Ketua KMI Edi Humaidi saat memberi sambutan mengatakan, pembangunan dan pemanfaatan teknologi nuklir dalam kehidupan sehari-hari sudah menjadi kebutuhan di abad modern ini. Teknologi yang bekerja dengan reaksi inti atom ini juga banyak dipergunakan pada pembangunan diberbagai bidang seperti media, industri, pertanian, dan pembangunan energi listrik.

"Memang ada dampak negatif yang perlu dicegah dari pengembangan teknologi nuklir ini, diantaranya masalah biaya pembuangan sampah nuklir yang sangat mahal," katanya.

Termasuk PLTN yang tidak terpakai tidak bisa begitu saja ditinggalkan, sementara untuk melakukan decomissioning guna mencagah terpaparnya lingkungan sekitar dari sampah radioaktif akan memakan waktu lama dan biaya yang besar.

"Bahkan, kecelakaan nuklir dapat menyebabkan partikel radioaktif kelingkungan yang dapat merusak sel-sel tubuh dan menyebabkan kematian," paparnya.

Anggota Dewan Energi Nasioal (DEN) Renaldy Dalimi saat menjadi pembicara di acara itu mengakui bahwa teknologi untuk PLTN memang sudah aman. Namun diharapkan, hal ini menjadi pilihan terakhir untuk memenuhi kebutuhan energi nasional.

"Ada beberapa alasan DEN yang salah satunya adalah faktor bencana alam. Teknologi nuklir sudah aman. Tapi, kecelakaan yang terjadi bukan karena teknologinya, melainkani kesalahan desain, bencana alam, dan kesalahan operator," ujarnya.

Menurut dia kalaupun membangun PLTN, bahan bakunya, uranium, yang terdapat di Indonesia belum ekonomis. Yang ada, pemerintah akan mengimpor uranium. "Karena harganya lebih murah," katanya lagi.

Apalagi, harga listrik PLTN tak bisa dianggap sebagai energi yang murah. Hal ini berkaca pada kasus meledaknya reaktor PLTN di Fukushima, Jepang, yang akibatnya negeri itu terpaksa menerapkan standar yang tinggi pada PLTN tersebut dan mempengaruhi harga listrik PLTN.

"Harganya lebih mahal 3 sen per kWh. Tak hanya itu, Negeri Sakura itu pun diklaim merugi ratusan miliar dolar AS. Kerugian Jepang akibat Fukushima mencapai US$600 miliar, lebih dari setengah APBN kita tahun lalu," ungkapnya.

Tetapi sebetulnya, sambung Renaldy, DEN tidak menutup peluang dibangunnya PLTN oleh pemerintah. Hanya saja, saat pemerintah mau menenderkan proyek itu, investor yang akan membangun harus siap untuk menanggung kerugiannya.

"Setiap investor yang membangun PLTN nanti harus menanggung semua kerugian yang ditimbulkan oleh kecelakaan di PLTN," ucapnya.

Dalam kesempatan sama, Efrizon mengatakan, seiring perkembangan zaman yang semakin menuntut pembaharuan di berbagai bidang, ketersediaan pasokan listrik harus diperbaharui pula. Banyak pihak mengatakan, kini sudah bukan waktunya lagi bergantung pada minyak bumi sebagai sumber energi bagi pasokan listrik.

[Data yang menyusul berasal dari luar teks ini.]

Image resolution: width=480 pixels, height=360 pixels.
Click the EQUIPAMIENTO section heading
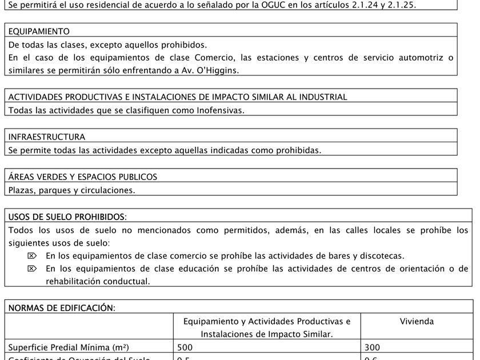click(39, 31)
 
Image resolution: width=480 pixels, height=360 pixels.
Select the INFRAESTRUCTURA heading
click(47, 137)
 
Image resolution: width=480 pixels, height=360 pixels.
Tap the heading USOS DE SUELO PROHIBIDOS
click(67, 217)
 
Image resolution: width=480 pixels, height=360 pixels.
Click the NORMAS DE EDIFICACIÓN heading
click(62, 308)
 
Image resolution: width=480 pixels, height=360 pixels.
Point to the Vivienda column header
click(417, 322)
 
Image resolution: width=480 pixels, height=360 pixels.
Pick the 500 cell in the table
click(185, 347)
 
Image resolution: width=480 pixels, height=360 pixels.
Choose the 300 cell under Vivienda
click(372, 347)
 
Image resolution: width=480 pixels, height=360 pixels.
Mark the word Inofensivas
click(216, 110)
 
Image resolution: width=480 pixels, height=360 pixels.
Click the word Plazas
click(21, 190)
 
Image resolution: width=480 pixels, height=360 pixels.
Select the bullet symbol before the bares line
click(32, 256)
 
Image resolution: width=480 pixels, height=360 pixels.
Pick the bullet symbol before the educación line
click(32, 269)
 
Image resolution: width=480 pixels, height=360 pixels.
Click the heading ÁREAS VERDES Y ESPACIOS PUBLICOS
click(83, 177)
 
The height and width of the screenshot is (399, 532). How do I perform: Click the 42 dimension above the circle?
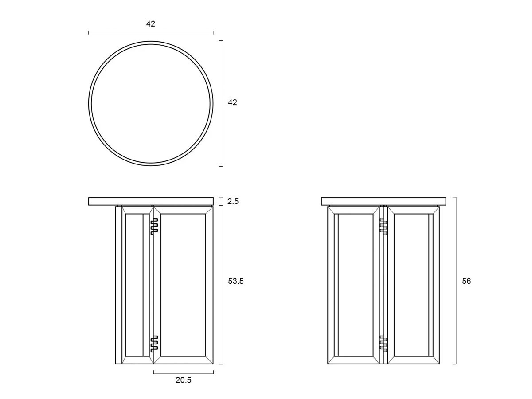pyautogui.click(x=150, y=24)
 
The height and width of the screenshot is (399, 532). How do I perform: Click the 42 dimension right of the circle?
pyautogui.click(x=232, y=102)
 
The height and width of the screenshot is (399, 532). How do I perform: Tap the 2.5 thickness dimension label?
pyautogui.click(x=233, y=201)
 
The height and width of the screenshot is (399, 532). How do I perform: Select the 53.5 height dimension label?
pyautogui.click(x=235, y=281)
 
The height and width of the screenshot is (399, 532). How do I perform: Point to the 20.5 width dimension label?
pyautogui.click(x=183, y=380)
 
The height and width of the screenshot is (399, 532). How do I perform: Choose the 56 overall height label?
pyautogui.click(x=466, y=281)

"Mengapa? Para ahli menyatakan ketersediaan minyak bumi Indonesia tidak akan lagi mencukupi ketahanan energi nasional dalam jangka panjang. Sejak tahun 2013, 50 persen konsumsi bahan bakar minyak Indonesia pun merupakan hasil impor dari luar negeri. Sudah tentu impor tersebut memberatkan APBN," katanya.

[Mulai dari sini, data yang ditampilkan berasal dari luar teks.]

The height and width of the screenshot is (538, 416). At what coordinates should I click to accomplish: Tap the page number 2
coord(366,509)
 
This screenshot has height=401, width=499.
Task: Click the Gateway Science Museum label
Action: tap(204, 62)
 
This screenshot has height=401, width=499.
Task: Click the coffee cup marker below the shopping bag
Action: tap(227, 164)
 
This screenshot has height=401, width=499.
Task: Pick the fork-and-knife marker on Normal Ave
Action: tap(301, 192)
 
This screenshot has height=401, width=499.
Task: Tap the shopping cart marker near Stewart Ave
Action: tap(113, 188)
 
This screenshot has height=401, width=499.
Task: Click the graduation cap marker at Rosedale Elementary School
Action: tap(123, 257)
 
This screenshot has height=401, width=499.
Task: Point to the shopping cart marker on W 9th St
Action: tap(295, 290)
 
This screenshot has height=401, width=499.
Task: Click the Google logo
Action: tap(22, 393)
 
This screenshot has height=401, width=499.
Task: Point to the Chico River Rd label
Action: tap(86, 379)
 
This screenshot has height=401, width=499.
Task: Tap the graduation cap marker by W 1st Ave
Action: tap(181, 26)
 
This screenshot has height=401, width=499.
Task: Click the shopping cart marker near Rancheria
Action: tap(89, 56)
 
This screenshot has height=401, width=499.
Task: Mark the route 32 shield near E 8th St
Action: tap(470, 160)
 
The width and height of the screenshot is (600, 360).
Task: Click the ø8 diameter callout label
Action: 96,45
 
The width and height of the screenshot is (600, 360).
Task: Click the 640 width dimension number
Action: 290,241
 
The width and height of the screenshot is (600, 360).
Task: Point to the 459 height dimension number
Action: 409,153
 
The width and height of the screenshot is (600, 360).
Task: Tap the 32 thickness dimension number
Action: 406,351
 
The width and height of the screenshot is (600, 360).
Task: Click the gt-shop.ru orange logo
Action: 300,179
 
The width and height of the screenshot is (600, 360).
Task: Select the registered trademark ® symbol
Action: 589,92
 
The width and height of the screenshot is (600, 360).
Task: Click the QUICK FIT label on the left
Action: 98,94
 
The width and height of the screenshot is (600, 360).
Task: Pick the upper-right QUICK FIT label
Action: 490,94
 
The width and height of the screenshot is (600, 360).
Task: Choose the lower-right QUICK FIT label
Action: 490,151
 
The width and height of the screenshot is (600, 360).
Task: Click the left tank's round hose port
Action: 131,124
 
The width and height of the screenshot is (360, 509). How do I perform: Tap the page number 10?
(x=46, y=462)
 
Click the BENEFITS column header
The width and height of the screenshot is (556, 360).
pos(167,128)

Selain itu, konsumsi listrik pun terus meningkat dari tahun ke tahun. Imbasnya 10 tahun mendatang cadangan BBM Indonesia diprediksi akan habis. Saat itu kebutuhan listrik Indonesia telah mencapai 47,45 juta ton SBM. Namun, hitungan di atas kertas tersebut tidak sepantasnya membuat optimisme mewujudkan ketahanan energi nasional menurun.

"Kini tersedia satu solusi yang membuat masa depan energi Indonesia tetap cerah, yakni sumber energi non-fosil seperti uranium yang dimanfaatkan dalam teknologi PLTN. Sumber uranium tersebut tidak perlu diimpor dari luar negeri. Berbagai daerah di Indonesia memiliki kandungan uranium yang cukup besar," tuturnya.

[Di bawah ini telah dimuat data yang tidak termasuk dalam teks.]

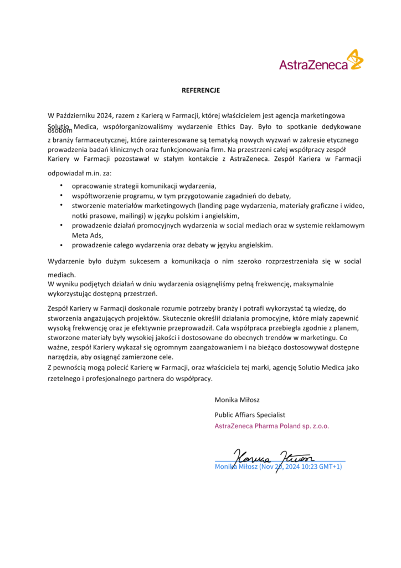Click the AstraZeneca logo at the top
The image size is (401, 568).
(x=321, y=60)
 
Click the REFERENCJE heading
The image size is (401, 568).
(x=200, y=90)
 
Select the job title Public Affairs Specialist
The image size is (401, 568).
(x=250, y=414)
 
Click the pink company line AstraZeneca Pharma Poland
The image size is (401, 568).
(x=271, y=427)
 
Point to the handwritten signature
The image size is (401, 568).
(x=274, y=457)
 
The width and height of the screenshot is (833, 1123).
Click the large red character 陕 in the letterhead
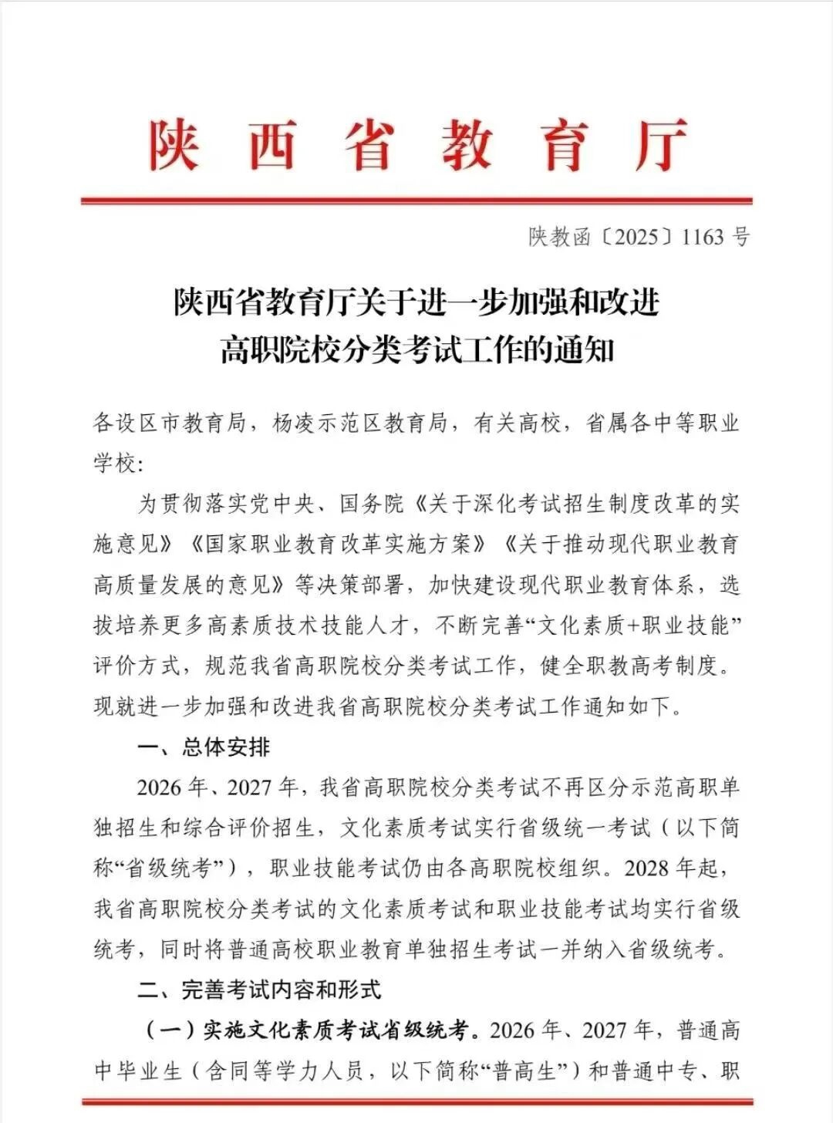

Salah satu contohnya daerah Kalan yang terletak di Kalimantan Barat, dimana kandungan uranium di sana diprediksi dapat membangkitkan daya hingga 3000 MW. Adanya potensi tersebut menerbitkan harapan baru bagi pemanfaatan teknologi nuklir ramah lingkungan guna menjamin ketersediaan pasokan listrik Indonesia di masa depan, demikian Efrizon.